Kala pemerintah yang otoriter namun pengajar yang demokratis telah diputar balik menjadi pemerintah demokratis namun pengajar otoriter (ditambah skeptis). Idealisme menjadi relatif harganya sesuai dengan keadaan. Yah, sungguh memilukan. Hingga tak ada materi yang mengajarkan bagaimana menikmati ilmu. Bagaimana cara merasakan kesegaran ilmu ditengah kebodohan opini yang menjamur? Ternyata mata air ilmu telah rusak oleh bencana. Bencana ketidak pedulian dan ketamakan. Tidak peduli akan pentingnya menjaga tatanan alam kecerdasan, tamak akan keyakinan idealisme materi adalah segalanya.
Masuk dalam kelas setiap hari demi dewasa mendapat profesi. Ukuran besaran nilai bukan hanya dibangku pendidikan, namun dilapangan kehidupan. Tak masalah jika ukuran besaran itu hanya berada pada lapangan pekerjaan. Nahas, sibuk mencari kuliah dengan susah payah, lulus hanya diambil “tenaganya”. Beginikah hasil revolusi mendapatkan reformasi? Menggulingkan subjek berkuasa kemudian bergembira akan “kebebasan”. Sampai lupa bahwa merdeka bukan menciptakan kelas hampa. 

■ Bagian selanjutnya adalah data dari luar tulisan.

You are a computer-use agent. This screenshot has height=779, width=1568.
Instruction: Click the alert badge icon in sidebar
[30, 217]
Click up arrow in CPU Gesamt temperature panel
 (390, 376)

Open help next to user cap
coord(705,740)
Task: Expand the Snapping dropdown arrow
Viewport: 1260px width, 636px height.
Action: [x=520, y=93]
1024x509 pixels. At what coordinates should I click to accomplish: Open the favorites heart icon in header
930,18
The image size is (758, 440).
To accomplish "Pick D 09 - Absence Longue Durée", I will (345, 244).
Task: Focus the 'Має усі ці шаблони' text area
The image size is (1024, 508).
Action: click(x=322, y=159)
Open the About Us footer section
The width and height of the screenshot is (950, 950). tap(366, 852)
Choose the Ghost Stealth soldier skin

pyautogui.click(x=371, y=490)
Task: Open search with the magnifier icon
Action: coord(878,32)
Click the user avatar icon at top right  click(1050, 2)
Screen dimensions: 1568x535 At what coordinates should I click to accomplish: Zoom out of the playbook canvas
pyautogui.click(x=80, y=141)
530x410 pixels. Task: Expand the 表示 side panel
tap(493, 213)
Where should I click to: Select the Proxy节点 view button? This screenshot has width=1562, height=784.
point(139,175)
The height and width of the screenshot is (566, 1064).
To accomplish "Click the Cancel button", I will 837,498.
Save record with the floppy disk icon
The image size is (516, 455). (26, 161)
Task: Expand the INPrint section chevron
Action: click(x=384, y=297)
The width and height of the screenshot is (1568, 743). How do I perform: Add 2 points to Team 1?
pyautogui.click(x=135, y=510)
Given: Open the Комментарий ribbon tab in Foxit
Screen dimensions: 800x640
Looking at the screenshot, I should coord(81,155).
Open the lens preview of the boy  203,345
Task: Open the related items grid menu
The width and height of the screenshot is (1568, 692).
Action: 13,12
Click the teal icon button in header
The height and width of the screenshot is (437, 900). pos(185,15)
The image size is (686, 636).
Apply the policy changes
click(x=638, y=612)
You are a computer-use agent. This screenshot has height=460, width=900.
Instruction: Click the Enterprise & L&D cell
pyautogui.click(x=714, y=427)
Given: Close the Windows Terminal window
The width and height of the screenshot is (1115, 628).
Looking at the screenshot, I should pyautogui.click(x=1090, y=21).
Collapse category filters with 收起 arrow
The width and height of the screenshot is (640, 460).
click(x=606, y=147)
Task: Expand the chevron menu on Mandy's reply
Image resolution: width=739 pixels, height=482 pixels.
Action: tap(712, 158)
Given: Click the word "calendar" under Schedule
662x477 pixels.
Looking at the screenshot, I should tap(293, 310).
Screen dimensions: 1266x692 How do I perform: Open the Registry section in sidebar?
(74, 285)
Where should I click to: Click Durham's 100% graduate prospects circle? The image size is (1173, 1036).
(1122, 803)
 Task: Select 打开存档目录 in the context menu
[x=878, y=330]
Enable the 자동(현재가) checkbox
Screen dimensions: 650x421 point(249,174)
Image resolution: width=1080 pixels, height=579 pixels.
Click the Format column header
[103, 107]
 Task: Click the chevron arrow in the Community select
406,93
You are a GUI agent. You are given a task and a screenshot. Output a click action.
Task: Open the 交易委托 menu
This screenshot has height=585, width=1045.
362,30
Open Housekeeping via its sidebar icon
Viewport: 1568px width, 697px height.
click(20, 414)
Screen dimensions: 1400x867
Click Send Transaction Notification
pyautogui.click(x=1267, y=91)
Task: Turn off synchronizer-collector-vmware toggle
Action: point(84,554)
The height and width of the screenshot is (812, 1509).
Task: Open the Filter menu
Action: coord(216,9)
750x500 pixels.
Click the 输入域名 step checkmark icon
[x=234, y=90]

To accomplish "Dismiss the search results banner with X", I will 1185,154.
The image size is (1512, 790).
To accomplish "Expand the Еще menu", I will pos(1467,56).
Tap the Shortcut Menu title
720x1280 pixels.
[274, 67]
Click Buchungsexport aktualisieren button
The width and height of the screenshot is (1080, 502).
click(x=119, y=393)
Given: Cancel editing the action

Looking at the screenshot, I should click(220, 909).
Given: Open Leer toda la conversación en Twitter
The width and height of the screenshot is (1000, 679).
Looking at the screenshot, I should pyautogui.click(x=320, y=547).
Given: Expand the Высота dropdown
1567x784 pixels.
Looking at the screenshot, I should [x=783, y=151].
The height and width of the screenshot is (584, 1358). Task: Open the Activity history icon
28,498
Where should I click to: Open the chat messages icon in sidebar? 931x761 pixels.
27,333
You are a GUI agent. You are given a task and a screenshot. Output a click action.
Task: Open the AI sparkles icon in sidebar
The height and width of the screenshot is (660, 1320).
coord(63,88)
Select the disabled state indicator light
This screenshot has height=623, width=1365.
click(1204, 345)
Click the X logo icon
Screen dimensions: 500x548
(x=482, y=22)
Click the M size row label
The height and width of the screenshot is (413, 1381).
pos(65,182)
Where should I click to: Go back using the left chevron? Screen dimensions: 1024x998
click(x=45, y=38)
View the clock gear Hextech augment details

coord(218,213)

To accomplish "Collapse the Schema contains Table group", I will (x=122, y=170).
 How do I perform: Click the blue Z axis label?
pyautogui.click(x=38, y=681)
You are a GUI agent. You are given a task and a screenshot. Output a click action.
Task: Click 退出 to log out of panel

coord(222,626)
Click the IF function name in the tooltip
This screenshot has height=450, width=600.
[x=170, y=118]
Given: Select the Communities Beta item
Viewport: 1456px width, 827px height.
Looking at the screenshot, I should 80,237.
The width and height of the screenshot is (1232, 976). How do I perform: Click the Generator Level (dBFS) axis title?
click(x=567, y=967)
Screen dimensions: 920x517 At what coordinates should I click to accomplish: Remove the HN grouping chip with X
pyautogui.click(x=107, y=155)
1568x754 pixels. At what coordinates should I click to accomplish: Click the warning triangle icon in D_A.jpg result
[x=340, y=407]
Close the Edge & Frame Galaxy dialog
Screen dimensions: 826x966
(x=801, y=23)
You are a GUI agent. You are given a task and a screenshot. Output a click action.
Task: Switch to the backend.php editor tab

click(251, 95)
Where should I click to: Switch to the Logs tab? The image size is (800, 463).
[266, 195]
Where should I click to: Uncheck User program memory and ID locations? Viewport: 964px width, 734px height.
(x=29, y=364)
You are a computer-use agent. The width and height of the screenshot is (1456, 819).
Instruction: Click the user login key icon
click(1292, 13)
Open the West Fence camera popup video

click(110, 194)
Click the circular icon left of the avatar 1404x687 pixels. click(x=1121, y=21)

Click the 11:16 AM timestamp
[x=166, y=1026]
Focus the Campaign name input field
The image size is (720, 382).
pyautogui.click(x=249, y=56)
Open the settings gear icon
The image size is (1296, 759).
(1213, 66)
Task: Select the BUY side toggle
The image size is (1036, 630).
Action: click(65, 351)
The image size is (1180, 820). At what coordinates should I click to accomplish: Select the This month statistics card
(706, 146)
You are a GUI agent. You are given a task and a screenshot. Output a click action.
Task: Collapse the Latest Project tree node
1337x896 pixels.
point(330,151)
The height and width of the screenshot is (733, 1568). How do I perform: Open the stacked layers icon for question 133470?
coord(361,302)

Tak salah bilamana aku terkantuk dalam ruang hampa dengan nyanyian perantara. Tak usah risau lagi jika nilai mata kuliah tak terhitung tinggi. Pada kenyataannya nilai realitaslah yang menyanggupi mengangkat seseorang. Ilmu sekarang tak lagi didapat dari dalam kelas namun dapat diambil dari ruang realitas. Jadi, jangan lupa siapkan bumbu sebelum menyantap ilmu.